Interface element records:
++++++++++
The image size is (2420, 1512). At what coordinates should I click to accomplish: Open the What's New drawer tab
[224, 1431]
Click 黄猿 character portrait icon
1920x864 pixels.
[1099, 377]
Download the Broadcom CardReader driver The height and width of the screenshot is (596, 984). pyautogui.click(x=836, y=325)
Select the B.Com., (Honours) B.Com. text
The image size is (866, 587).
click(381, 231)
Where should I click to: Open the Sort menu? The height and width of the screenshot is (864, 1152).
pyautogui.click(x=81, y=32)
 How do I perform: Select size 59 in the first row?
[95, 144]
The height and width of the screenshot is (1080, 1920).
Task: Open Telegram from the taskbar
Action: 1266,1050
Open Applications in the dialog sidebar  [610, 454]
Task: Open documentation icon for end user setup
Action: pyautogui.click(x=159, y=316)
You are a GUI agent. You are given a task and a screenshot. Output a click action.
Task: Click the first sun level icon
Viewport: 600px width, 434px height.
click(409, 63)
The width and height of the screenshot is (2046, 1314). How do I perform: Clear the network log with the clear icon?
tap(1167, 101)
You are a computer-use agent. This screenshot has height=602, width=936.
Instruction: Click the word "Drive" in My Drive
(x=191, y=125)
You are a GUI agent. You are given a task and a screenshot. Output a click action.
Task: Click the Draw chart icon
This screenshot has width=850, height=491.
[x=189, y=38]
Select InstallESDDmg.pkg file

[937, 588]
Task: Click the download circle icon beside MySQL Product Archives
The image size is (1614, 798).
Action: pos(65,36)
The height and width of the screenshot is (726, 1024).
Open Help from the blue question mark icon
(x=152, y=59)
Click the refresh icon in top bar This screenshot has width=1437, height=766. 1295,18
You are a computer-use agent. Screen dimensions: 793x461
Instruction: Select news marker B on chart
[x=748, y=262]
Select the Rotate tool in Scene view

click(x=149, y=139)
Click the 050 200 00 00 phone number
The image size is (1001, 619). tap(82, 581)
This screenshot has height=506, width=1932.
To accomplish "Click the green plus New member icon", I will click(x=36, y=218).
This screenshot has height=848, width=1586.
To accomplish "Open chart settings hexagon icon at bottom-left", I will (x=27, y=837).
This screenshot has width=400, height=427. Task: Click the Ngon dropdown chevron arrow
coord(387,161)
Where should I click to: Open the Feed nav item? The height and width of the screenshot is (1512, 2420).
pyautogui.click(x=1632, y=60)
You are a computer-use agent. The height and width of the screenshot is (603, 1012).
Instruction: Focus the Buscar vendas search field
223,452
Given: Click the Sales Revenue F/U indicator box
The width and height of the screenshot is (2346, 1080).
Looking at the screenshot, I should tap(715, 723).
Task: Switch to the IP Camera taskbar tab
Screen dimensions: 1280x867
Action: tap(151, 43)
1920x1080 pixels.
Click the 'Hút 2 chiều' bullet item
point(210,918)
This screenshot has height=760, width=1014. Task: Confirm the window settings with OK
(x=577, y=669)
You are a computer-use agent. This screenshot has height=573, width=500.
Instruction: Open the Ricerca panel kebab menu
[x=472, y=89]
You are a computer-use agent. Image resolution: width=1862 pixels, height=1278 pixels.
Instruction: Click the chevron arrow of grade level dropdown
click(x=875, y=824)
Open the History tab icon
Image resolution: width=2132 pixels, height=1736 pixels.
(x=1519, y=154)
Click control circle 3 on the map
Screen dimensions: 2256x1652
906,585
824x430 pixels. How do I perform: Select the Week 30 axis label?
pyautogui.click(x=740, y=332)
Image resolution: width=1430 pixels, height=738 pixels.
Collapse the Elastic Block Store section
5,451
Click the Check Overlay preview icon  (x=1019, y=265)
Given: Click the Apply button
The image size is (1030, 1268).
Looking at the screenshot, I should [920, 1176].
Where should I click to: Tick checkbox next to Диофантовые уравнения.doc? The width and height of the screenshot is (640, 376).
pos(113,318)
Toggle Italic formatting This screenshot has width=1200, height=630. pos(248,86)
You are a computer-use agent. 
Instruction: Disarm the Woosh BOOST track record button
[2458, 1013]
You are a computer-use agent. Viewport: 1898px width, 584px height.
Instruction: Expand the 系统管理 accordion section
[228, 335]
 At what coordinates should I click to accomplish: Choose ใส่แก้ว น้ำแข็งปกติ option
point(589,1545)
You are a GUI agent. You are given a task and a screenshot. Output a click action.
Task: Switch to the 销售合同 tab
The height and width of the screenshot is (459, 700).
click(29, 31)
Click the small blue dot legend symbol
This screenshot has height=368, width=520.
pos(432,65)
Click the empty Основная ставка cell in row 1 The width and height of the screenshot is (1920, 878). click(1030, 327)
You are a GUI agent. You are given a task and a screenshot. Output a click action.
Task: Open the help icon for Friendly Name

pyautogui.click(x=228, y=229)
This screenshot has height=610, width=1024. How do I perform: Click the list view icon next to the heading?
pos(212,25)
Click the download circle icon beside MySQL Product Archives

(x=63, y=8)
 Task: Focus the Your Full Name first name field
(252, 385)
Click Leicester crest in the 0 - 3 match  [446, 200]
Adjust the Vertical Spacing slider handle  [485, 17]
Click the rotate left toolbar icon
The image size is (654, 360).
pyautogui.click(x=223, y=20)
++++++++++
(WHAT IS BEING ASKED): Pick out every line in the entries above that contains the word "button" and copy each one in full. Match case exactly.

(SOLVED EXERCISE):
Given: Click the Apply button
Instruction: Disarm the Woosh BOOST track record button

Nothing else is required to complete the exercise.